GIVEN REQUEST |
Reproduce each of the following lines word for word, with every character, number, and symbol unchanged.

==================================================

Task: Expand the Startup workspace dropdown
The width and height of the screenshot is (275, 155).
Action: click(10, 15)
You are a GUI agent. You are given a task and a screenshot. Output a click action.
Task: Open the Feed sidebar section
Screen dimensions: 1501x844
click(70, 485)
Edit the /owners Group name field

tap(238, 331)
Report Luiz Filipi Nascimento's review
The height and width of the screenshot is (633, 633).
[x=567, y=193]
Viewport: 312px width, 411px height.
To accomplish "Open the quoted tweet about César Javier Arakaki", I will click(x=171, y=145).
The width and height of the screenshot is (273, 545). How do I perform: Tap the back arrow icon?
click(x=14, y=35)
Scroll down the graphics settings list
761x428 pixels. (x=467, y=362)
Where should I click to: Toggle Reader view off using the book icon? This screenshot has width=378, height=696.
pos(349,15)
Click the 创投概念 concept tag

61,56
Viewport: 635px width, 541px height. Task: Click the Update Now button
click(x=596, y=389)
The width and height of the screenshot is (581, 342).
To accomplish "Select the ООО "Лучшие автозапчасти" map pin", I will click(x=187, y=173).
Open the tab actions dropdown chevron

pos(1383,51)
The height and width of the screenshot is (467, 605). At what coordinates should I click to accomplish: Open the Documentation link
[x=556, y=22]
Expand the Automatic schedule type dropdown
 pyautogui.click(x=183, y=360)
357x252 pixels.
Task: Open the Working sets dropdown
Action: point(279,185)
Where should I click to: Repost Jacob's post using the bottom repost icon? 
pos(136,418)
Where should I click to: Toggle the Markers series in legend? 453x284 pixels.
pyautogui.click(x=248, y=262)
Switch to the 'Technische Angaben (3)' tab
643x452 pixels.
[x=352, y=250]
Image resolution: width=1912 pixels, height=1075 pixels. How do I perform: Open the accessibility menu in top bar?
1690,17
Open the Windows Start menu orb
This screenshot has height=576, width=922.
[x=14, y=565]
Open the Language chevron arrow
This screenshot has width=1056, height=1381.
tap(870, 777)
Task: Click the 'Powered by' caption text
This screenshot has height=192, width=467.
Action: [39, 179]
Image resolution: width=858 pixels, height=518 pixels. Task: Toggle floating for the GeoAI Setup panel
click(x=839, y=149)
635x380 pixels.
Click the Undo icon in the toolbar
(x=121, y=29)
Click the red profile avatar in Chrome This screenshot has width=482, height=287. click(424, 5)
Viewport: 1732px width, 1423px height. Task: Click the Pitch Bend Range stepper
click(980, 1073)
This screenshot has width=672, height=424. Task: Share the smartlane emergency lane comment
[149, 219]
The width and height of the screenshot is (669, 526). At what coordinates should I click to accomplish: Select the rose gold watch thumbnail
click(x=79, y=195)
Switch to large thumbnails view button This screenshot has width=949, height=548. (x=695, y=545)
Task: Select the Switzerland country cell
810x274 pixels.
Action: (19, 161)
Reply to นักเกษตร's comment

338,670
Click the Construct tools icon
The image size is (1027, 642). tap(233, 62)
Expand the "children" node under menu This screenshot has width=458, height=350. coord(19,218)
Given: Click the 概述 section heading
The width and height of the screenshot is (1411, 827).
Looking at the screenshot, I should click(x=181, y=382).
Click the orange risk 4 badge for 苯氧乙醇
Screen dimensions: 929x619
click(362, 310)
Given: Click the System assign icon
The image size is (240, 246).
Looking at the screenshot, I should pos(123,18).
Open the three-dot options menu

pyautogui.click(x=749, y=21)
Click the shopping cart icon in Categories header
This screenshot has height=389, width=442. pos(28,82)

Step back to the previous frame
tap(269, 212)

==================================================

SOLUTION BELOW |
Task: Expand the Startup workspace dropdown
The width and height of the screenshot is (275, 155).
Action: click(10, 15)
You are a GUI agent. You are given a task and a screenshot. Output a click action.
Task: Open the Feed sidebar section
Screen dimensions: 1501x844
click(70, 485)
Edit the /owners Group name field

tap(238, 331)
Report Luiz Filipi Nascimento's review
The height and width of the screenshot is (633, 633).
[x=567, y=193]
Viewport: 312px width, 411px height.
To accomplish "Open the quoted tweet about César Javier Arakaki", I will click(x=171, y=145).
The width and height of the screenshot is (273, 545). How do I perform: Tap the back arrow icon?
click(x=14, y=35)
Scroll down the graphics settings list
761x428 pixels. (x=467, y=362)
Where should I click to: Toggle Reader view off using the book icon? This screenshot has width=378, height=696.
pos(349,15)
Click the 创投概念 concept tag

61,56
Viewport: 635px width, 541px height. Task: Click the Update Now button
click(x=596, y=389)
The width and height of the screenshot is (581, 342).
To accomplish "Select the ООО "Лучшие автозапчасти" map pin", I will click(x=187, y=173).
Open the tab actions dropdown chevron

pos(1383,51)
The height and width of the screenshot is (467, 605). At what coordinates should I click to accomplish: Open the Documentation link
[x=556, y=22]
Expand the Automatic schedule type dropdown
 pyautogui.click(x=183, y=360)
357x252 pixels.
Task: Open the Working sets dropdown
Action: point(279,185)
Where should I click to: Repost Jacob's post using the bottom repost icon? 
pos(136,418)
Where should I click to: Toggle the Markers series in legend? 453x284 pixels.
pyautogui.click(x=248, y=262)
Switch to the 'Technische Angaben (3)' tab
643x452 pixels.
[x=352, y=250]
Image resolution: width=1912 pixels, height=1075 pixels. How do I perform: Open the accessibility menu in top bar?
1690,17
Open the Windows Start menu orb
This screenshot has height=576, width=922.
[x=14, y=565]
Open the Language chevron arrow
This screenshot has width=1056, height=1381.
tap(870, 777)
Task: Click the 'Powered by' caption text
This screenshot has height=192, width=467.
Action: [39, 179]
Image resolution: width=858 pixels, height=518 pixels. Task: Toggle floating for the GeoAI Setup panel
click(x=839, y=149)
635x380 pixels.
Click the Undo icon in the toolbar
(x=121, y=29)
Click the red profile avatar in Chrome This screenshot has width=482, height=287. click(424, 5)
Viewport: 1732px width, 1423px height. Task: Click the Pitch Bend Range stepper
click(980, 1073)
This screenshot has width=672, height=424. Task: Share the smartlane emergency lane comment
[149, 219]
The width and height of the screenshot is (669, 526). At what coordinates should I click to accomplish: Select the rose gold watch thumbnail
click(x=79, y=195)
Switch to large thumbnails view button This screenshot has width=949, height=548. (x=695, y=545)
Task: Select the Switzerland country cell
810x274 pixels.
Action: (19, 161)
Reply to นักเกษตร's comment

338,670
Click the Construct tools icon
The image size is (1027, 642). tap(233, 62)
Expand the "children" node under menu This screenshot has width=458, height=350. coord(19,218)
Given: Click the 概述 section heading
The width and height of the screenshot is (1411, 827).
Looking at the screenshot, I should click(x=181, y=382).
Click the orange risk 4 badge for 苯氧乙醇
Screen dimensions: 929x619
click(362, 310)
Given: Click the System assign icon
The image size is (240, 246).
Looking at the screenshot, I should pos(123,18).
Open the three-dot options menu

pyautogui.click(x=749, y=21)
Click the shopping cart icon in Categories header
This screenshot has height=389, width=442. pos(28,82)

Step back to the previous frame
tap(269, 212)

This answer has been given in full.